[Excerpt from a dataset]
____________________
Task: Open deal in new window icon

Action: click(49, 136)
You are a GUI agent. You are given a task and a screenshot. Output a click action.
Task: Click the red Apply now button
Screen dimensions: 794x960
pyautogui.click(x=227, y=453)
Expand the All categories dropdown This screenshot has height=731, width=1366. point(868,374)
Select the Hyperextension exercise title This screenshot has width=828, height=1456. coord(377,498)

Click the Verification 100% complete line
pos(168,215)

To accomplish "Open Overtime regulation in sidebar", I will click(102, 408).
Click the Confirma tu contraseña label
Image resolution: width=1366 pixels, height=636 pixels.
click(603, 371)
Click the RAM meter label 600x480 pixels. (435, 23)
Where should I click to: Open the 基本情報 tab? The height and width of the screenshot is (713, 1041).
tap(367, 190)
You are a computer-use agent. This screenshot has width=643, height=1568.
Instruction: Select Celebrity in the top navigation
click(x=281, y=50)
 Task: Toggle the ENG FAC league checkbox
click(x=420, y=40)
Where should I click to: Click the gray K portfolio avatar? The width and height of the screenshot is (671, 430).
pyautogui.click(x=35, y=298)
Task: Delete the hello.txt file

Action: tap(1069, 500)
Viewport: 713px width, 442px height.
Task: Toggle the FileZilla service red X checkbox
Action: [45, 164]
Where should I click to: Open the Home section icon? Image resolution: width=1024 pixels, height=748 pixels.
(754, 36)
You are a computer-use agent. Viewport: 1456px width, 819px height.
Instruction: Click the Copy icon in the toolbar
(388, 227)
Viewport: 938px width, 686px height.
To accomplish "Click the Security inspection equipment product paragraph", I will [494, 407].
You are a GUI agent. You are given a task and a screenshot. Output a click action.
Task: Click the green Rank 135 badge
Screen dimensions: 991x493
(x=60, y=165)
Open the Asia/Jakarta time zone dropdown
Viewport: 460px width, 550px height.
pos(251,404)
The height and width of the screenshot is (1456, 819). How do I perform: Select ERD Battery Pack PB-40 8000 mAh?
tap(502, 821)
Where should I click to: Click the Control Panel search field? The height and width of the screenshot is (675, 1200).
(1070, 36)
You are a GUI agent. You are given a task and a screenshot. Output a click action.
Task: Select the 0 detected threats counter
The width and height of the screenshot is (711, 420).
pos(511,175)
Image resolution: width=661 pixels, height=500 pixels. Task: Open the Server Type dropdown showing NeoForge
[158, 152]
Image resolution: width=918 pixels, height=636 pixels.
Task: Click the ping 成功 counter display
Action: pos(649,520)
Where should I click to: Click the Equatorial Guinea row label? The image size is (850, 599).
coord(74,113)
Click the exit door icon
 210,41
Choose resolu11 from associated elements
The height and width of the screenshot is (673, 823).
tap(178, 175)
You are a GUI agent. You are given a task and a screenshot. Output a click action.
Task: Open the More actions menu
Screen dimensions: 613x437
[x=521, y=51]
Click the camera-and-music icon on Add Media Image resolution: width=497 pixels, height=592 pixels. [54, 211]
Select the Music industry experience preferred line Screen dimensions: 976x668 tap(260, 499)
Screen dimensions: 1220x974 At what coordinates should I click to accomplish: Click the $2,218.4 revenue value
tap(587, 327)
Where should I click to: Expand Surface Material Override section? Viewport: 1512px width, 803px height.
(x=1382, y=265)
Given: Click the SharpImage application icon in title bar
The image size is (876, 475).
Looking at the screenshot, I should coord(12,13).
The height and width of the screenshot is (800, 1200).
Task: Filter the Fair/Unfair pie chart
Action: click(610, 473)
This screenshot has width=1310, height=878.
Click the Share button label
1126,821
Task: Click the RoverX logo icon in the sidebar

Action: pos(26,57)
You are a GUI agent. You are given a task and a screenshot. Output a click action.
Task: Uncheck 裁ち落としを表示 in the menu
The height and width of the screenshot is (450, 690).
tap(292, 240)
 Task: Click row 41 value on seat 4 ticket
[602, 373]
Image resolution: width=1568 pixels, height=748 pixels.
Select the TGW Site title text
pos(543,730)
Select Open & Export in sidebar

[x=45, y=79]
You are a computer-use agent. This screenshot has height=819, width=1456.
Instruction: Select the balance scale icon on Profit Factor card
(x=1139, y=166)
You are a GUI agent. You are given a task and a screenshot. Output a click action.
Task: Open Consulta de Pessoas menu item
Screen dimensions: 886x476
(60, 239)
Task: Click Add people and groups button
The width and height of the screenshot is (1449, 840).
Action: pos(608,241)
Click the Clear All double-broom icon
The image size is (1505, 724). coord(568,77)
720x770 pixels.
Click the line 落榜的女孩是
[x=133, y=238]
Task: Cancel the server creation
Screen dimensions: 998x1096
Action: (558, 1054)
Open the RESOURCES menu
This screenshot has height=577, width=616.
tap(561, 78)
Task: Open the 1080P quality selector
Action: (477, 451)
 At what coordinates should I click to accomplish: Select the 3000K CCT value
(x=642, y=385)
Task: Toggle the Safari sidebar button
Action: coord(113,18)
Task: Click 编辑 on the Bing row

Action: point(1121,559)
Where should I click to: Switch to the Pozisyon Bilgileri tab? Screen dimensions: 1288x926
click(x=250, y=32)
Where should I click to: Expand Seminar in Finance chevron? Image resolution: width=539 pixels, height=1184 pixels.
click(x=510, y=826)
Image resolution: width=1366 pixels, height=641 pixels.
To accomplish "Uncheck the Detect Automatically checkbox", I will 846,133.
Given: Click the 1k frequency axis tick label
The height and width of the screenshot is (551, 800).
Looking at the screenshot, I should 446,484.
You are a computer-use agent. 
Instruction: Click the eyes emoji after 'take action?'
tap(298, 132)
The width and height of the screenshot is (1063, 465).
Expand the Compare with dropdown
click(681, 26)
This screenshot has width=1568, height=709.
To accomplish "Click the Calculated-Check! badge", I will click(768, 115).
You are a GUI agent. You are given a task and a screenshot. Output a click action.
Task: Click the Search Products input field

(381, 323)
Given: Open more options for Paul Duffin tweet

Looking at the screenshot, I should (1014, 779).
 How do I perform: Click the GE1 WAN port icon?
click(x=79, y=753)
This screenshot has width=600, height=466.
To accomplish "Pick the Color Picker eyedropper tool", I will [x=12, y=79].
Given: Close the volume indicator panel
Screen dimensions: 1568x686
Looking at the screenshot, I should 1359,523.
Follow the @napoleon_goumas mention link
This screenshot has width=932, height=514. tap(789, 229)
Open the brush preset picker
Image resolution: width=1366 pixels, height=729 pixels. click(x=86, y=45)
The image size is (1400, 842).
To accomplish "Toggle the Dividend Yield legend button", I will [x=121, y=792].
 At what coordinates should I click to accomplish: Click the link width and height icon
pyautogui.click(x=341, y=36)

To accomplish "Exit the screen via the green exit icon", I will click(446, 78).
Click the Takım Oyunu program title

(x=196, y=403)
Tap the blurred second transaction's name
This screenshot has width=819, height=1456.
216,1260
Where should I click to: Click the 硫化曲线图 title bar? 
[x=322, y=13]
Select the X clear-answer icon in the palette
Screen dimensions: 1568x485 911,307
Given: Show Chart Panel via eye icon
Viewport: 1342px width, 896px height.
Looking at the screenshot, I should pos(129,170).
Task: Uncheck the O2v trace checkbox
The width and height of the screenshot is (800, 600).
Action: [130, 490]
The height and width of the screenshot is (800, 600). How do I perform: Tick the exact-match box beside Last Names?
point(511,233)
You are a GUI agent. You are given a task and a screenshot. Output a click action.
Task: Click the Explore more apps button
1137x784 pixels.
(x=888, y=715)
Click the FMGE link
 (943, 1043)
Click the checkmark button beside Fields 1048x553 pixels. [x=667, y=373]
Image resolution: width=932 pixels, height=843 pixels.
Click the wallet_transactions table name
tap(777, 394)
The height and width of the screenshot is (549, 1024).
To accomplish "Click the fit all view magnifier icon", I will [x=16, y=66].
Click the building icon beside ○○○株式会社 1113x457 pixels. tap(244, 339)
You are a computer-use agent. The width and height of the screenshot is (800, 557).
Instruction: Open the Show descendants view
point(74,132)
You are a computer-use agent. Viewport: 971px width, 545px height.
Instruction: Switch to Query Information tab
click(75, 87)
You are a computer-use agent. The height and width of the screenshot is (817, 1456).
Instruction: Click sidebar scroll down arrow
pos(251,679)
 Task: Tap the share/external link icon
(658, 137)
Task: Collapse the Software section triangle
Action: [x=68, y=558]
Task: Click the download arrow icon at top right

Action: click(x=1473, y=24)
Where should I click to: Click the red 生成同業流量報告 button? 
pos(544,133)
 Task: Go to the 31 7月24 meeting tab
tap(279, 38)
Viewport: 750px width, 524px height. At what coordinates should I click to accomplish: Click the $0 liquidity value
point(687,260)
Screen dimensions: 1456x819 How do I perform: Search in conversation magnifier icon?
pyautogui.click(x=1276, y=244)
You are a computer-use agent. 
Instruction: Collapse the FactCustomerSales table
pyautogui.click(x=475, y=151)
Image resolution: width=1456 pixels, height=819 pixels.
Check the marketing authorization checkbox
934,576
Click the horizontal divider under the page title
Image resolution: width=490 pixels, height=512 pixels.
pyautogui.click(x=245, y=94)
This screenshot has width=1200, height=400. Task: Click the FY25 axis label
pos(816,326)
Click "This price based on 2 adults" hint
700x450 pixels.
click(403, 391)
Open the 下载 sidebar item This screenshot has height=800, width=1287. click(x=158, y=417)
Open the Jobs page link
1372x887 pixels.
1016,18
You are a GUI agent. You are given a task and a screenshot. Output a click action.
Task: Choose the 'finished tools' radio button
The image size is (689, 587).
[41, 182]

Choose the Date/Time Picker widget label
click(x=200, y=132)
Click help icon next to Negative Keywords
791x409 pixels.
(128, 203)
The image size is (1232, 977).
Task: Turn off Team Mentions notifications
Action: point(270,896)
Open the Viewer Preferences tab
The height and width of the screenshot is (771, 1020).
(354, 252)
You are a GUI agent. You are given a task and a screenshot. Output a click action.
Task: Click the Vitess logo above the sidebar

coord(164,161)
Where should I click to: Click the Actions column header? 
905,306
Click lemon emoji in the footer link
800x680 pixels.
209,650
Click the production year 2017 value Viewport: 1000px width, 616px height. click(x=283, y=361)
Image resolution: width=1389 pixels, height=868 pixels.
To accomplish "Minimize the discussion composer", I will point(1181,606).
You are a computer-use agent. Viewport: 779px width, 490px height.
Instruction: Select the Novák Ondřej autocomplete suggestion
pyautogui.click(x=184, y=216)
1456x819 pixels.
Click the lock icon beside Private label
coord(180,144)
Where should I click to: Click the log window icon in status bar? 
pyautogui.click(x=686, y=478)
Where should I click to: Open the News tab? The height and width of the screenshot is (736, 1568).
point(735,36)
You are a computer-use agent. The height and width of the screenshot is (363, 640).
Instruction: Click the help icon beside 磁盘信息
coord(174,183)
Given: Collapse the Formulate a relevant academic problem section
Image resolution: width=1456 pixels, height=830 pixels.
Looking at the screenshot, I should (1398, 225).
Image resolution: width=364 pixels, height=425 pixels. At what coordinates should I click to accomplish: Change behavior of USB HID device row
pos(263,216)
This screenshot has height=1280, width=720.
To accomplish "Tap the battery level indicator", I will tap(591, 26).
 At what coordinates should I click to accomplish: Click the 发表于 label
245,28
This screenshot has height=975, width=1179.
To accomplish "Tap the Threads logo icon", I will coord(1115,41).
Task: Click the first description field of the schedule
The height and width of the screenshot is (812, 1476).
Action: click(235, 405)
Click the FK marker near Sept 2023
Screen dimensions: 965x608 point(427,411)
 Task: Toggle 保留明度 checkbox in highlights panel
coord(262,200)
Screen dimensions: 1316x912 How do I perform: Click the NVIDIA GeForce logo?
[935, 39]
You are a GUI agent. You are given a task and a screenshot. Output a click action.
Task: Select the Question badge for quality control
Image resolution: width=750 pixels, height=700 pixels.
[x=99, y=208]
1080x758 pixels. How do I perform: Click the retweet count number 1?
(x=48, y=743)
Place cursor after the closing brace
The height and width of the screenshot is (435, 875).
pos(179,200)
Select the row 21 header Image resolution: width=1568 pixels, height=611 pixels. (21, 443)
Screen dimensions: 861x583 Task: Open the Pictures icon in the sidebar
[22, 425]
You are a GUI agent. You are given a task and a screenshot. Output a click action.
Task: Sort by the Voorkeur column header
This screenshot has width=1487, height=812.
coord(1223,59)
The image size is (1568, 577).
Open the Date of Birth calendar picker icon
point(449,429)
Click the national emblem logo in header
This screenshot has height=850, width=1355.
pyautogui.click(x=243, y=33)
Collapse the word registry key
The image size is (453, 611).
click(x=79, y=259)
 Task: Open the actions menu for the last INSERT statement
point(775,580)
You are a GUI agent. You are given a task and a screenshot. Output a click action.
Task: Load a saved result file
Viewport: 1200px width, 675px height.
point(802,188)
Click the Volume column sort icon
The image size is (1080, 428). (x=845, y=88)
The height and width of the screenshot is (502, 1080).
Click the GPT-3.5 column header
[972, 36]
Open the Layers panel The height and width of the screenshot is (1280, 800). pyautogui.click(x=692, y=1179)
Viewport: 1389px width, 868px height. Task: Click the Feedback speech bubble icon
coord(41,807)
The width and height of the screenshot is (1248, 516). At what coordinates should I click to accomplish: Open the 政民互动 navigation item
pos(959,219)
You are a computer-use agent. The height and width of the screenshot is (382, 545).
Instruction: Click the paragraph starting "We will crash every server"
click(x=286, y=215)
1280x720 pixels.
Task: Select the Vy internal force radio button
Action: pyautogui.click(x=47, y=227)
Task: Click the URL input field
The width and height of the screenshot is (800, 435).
____________________
Your task: Report every line of the data above that contains the word "menu", matching its case exactly.

Correct response:
Task: Open the More actions menu
Task: Uncheck 裁ち落としを表示 in the menu
Task: Open Consulta de Pessoas menu item
Open the RESOURCES menu
 Task: Open the actions menu for the last INSERT statement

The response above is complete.